The Masonic Fraternal Police Department is some kind of Los Angeles–based club that loves Freemasons, the Illuminati, and dressing up like the police. Its members do not appear to be actual police, or actual Freemasons—but despite facing criminal charges for impersonating police, as well as individual charges of perjury and illegal use of a state ID, it's also not obvious that they are any kind of rogue criminals either.
Their leader, "Police Chief" David Henry, appeared in court on Thursday for an arraignment, and issued no plea. He's due in court again on June 30, and his alleged accomplices, Brandon Kiel and Tonnette Hayes, are also due to appear that day. But with none of them opening up about what their police club is—and why they've been setting up meetings with law enforcement agencies around California—details are scarce.
VICE has reached out to all three known members of the Masonic Fraternal Police Department, but so far, none have returned our requests for comment. Henry's lawyer just said he was "unable to provide any statements at this time." Even the LA Times, who tracked down Henry at the courthouse Thursday, was only able to get three words out of him: "I can't talk."
But if we could get them on the record, here's what we would ask:
Where do you buy your fashion accessories?
In court, Henry wore a suit and bow tie. On top of that, as in his now-notorious "Illuminati Grandmaster" photo, he wore what can only be described as a giant, golden chain of masonic symbols around his shoulders. CBS News called it a " traditional freemason chain collar."
I called a local Masonic shop to find out more about Henry's style piece, but the woman who picked up couldn't explain where he might have gotten his hands on his masonic gear. "We do sell chain collars, but we only sell those to members of fraternities," she said. "I do not sell those to the general public."
When I asked how much it would cost to acquire such a necklace, she declined to give me a price. "If you were to come in, I wouldn't sell it to you," she said. She also wouldn't tell me what it is for, telling me "I don't want to get involved in this David Henry thing."
What authority do you have in Mexico?
When the group's website was still up, it stated that the Masonic Fraternal Police Department was founded by the Knights Templar in 1100 BC, and was also "the oldest and most respected organization in the 'World.'" Obviously, those claims are hard to disprove.
But then there was the part about the Masonic Fraternal Police Department having jurisdiction in 33 US states, and Mexico. It's a detail that can really capture the imagination of the news-reading public, evoking images of Henry, Hayes and Kiel patrolling drug war-ravaged Mexico in full Masonic gear.
But back in reality, there must be some sort of explanation for that claim.

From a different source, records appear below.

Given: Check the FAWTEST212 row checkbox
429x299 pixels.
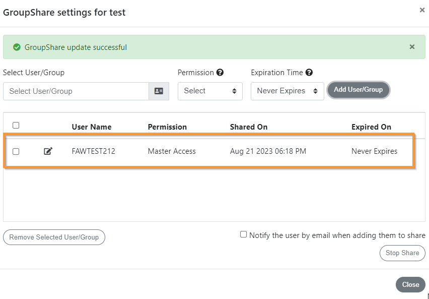Looking at the screenshot, I should pyautogui.click(x=16, y=151).
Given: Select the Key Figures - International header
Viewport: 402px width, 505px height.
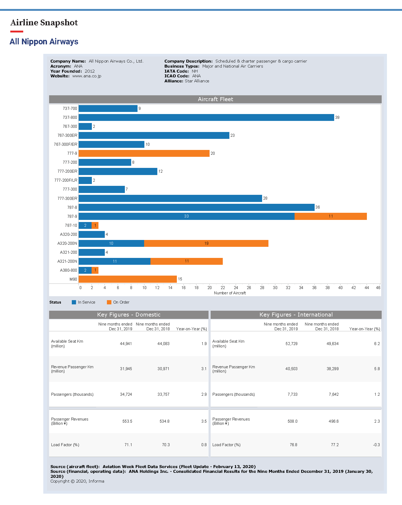Looking at the screenshot, I should coord(296,315).
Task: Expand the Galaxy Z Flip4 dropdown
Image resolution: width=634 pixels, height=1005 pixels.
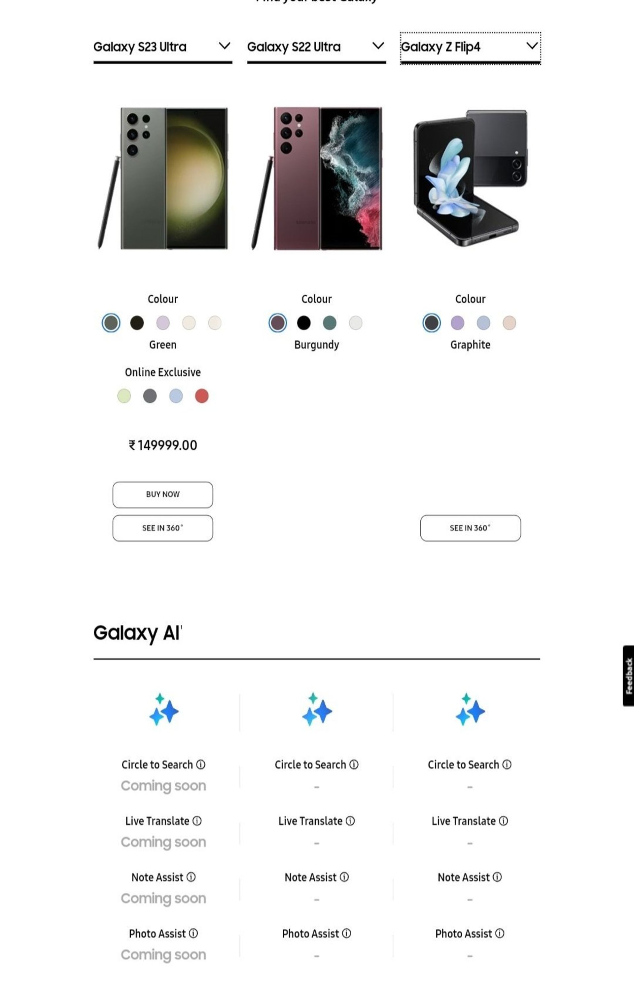Action: tap(531, 46)
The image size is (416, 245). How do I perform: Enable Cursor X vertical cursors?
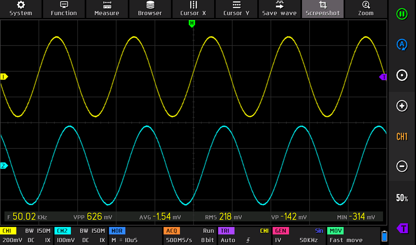coord(193,9)
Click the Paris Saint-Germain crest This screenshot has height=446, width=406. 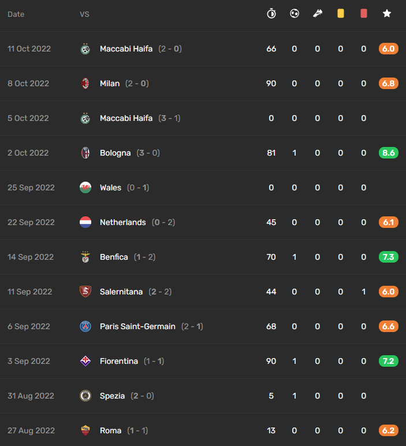click(85, 326)
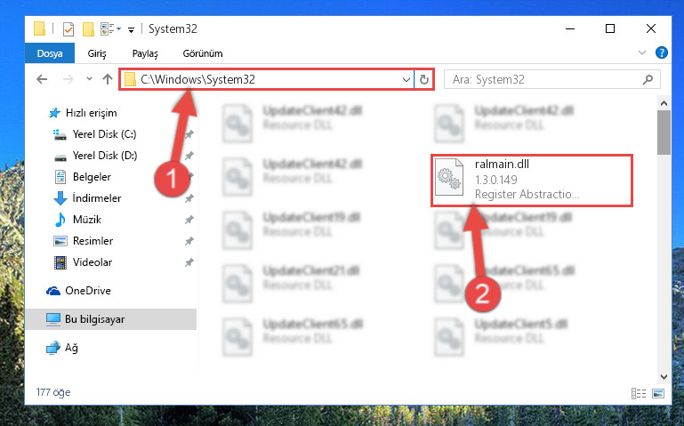The width and height of the screenshot is (684, 426).
Task: Open the recent locations dropdown arrow
Action: [90, 79]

Why the hell were you (allegedly) going into police stations while impersonating police officers?
The Masonic Fraternal Police Department reportedly barged into police stations all over Southern California, in order to have some kind of meeting of the minds with their nominal colleagues. But while this might technically be illegal, it also flies in the face of all common sense about what impersonating a police officer means.

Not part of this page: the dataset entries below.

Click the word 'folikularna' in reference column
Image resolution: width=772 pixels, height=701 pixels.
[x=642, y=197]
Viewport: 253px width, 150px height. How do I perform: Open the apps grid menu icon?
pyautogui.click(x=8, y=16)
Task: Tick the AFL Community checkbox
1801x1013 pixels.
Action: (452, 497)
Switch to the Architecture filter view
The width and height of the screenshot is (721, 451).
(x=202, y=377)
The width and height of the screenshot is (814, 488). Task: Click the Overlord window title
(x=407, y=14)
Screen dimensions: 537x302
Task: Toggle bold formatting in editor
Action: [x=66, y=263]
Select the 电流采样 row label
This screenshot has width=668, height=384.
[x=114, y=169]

By which I mean, most people impersonate police officers so they can get away with something else, like robbing old ladies or making fake traffic stops. Telling the police you're also the police, but you're actually the 3,000-year-old Illuminati police with jurisdiction in Mexico isn't any more diabolical than calling up NASA to say you're from Venus and you need to be sent home.
While we're on the subject...
What was the purpose of your "elaborate ruse"?

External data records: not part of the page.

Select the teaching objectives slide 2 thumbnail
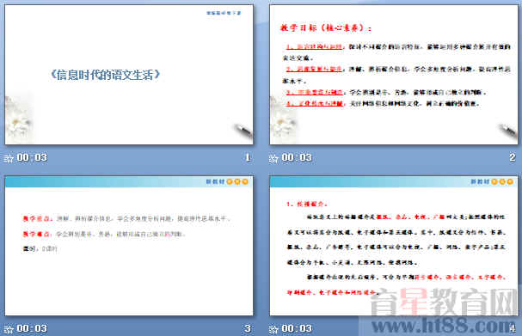tap(394, 75)
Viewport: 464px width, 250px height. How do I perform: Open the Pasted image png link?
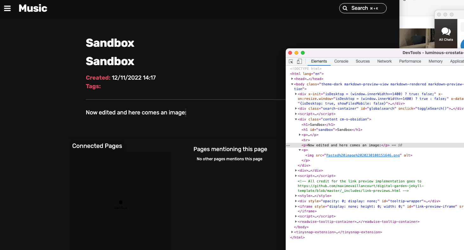pos(363,155)
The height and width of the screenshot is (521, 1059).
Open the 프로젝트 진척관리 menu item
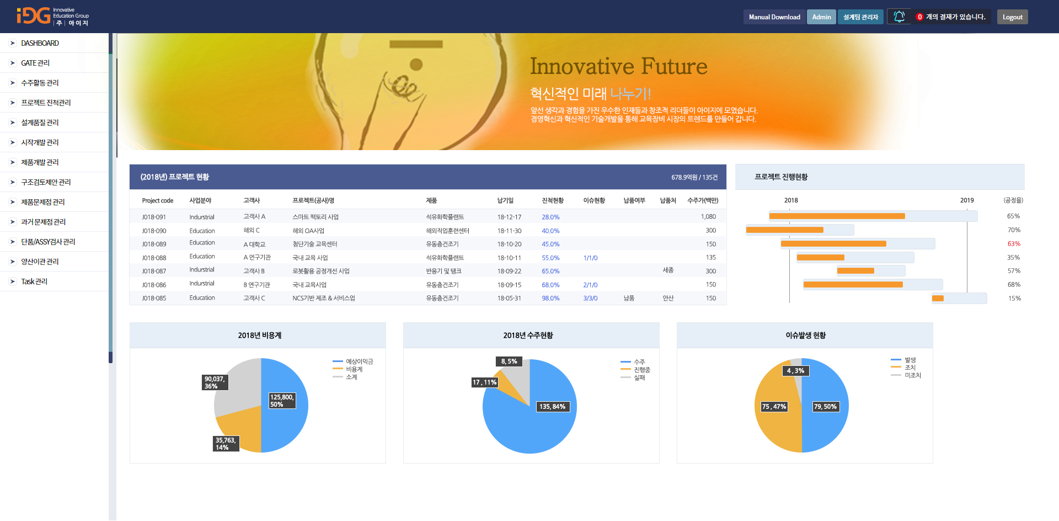(46, 103)
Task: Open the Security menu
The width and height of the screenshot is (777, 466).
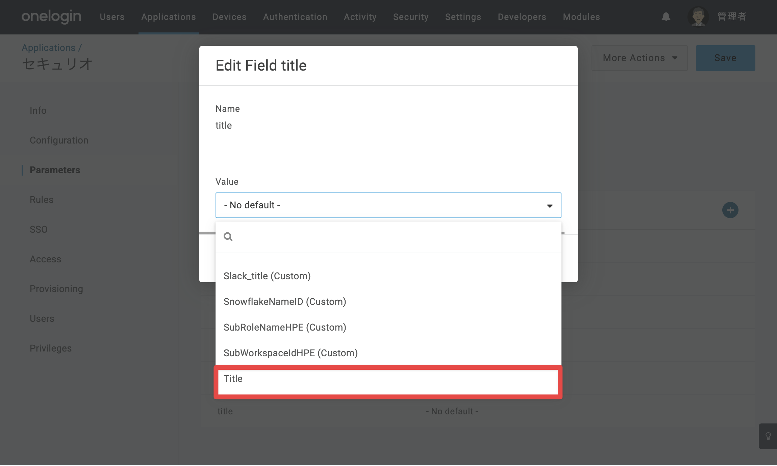Action: [x=411, y=17]
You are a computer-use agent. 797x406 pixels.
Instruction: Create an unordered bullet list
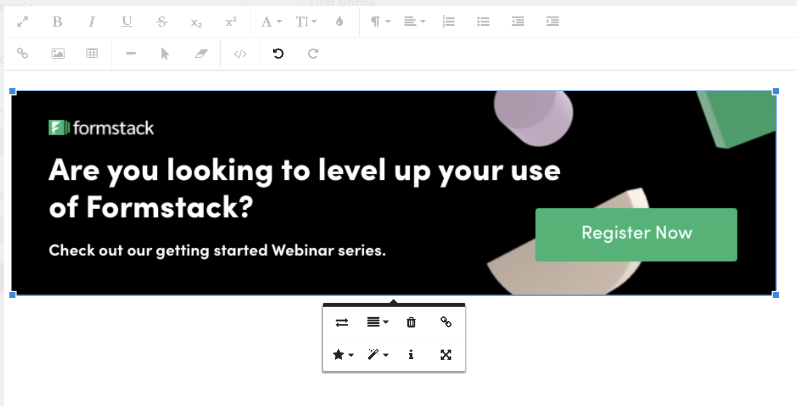(483, 21)
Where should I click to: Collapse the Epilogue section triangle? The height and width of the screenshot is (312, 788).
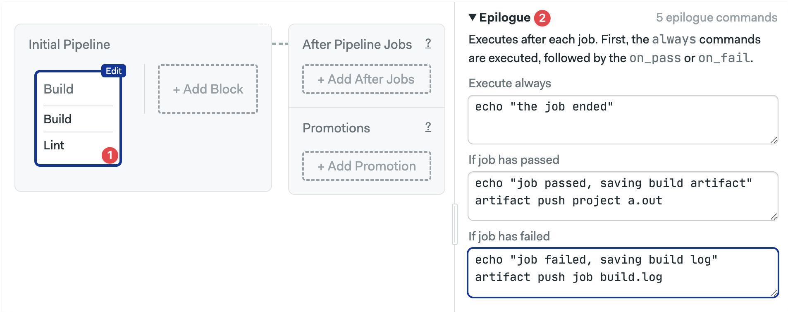(x=473, y=17)
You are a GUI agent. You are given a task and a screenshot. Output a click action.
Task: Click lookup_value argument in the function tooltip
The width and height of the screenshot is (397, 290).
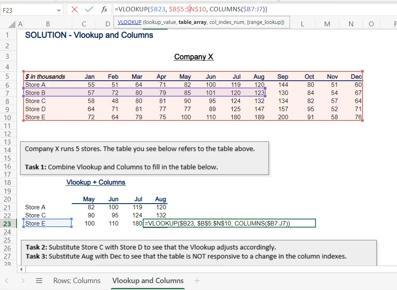(x=159, y=22)
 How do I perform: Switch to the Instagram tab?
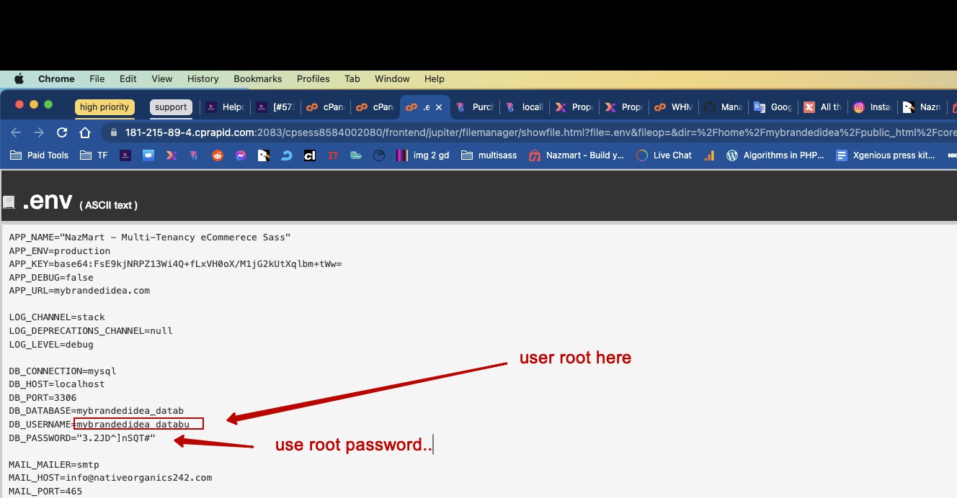873,107
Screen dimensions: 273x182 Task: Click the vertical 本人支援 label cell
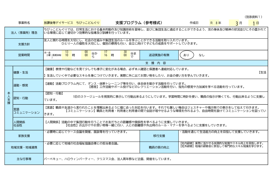[x=9, y=98]
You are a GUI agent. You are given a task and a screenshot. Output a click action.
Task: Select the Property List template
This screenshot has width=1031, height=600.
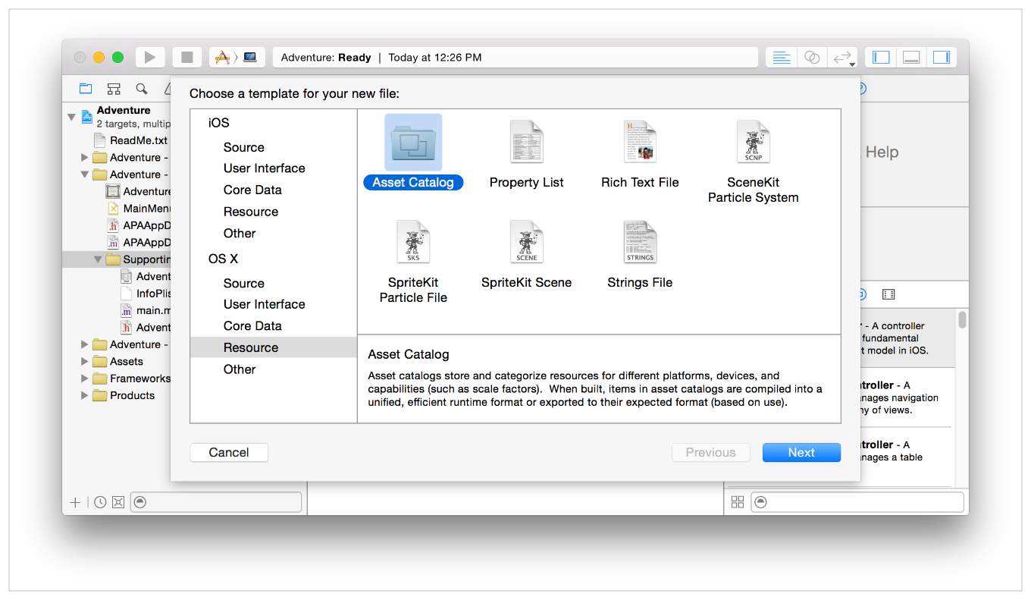[526, 152]
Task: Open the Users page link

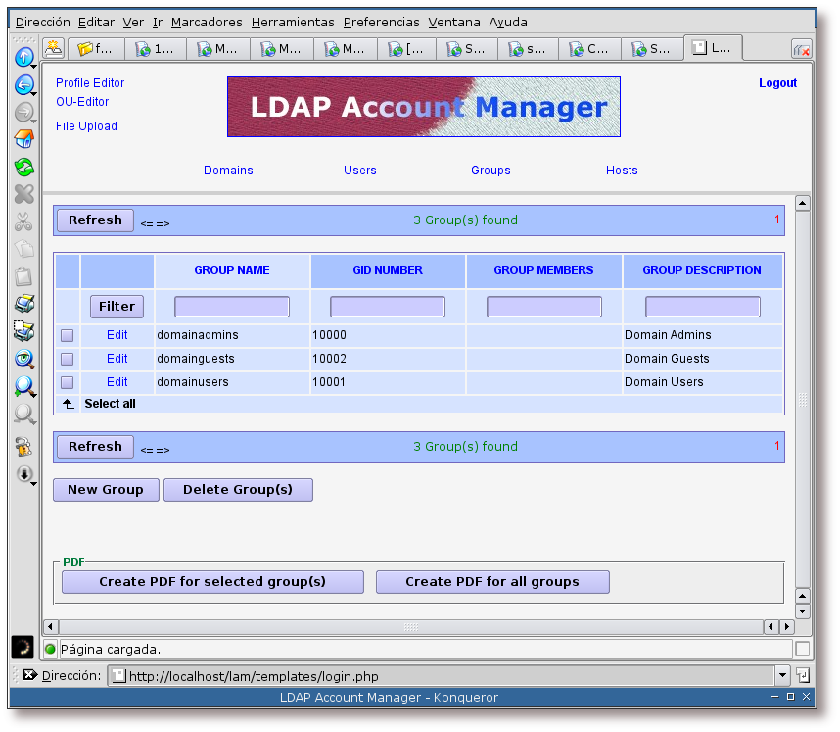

This is one I'm pretty sure they'll want to answer.
Employees at the Backwoods Restaurant in Santa Clarita, California told the LA Times that Henry used to go in all the time wearing a full police uniform, and pass out business cards, apparently spreading the word about his organization's presence. "He was very big on saying 'I'm the chief, I'm the chief," a server told the newspaper. But why?
Local media has called it an "elaborate ruse," but I'd love to hear the Masonic Fraternal Police officers explain what exactly their end game was. Assuming there was an end game.
What does this have to do with Kamala Harris?
This is where things get weird. Kiel, one of the members of the MFPD, is an aide to California Attorney General Kamala Harris, who is also a frontrunner in the state's 2016 US Senate race. Harris's press secretary told us at the time of his arrest that Kiel "works at the Department of Justice but is on administrative leave." According to the LA Times, he's been on leave since April 30, but the Department of Justice still hasn't announced that he's been fired, only that Harris receives "regular briefings" about his case.
Given Harris's profile—and that the case revolves around Masonic jewelry and people claiming to work for the Illuminati—it seems like this response should raise some eyebrows. If all that's happening is that Harris's office is just waiting for the court to rule on Kiel's case before they decide whether to fire an otherwise good employee, then it might be a good idea to just come out and say that.
What's with the pictures of you with Bill Clinton and Jerry Brown?
Chief Henry is an avid user of Google+ (they exist, apparently), and he uses it to brag about himself. His boasts include posting photos of himself posing in various Hawaiian shirts with such distinguished politicians as former US President Bill Clinton and California Governor Jerry Brown, although there are more politicians, and more Hawaiian shirts.
I would love to hear the story behind these.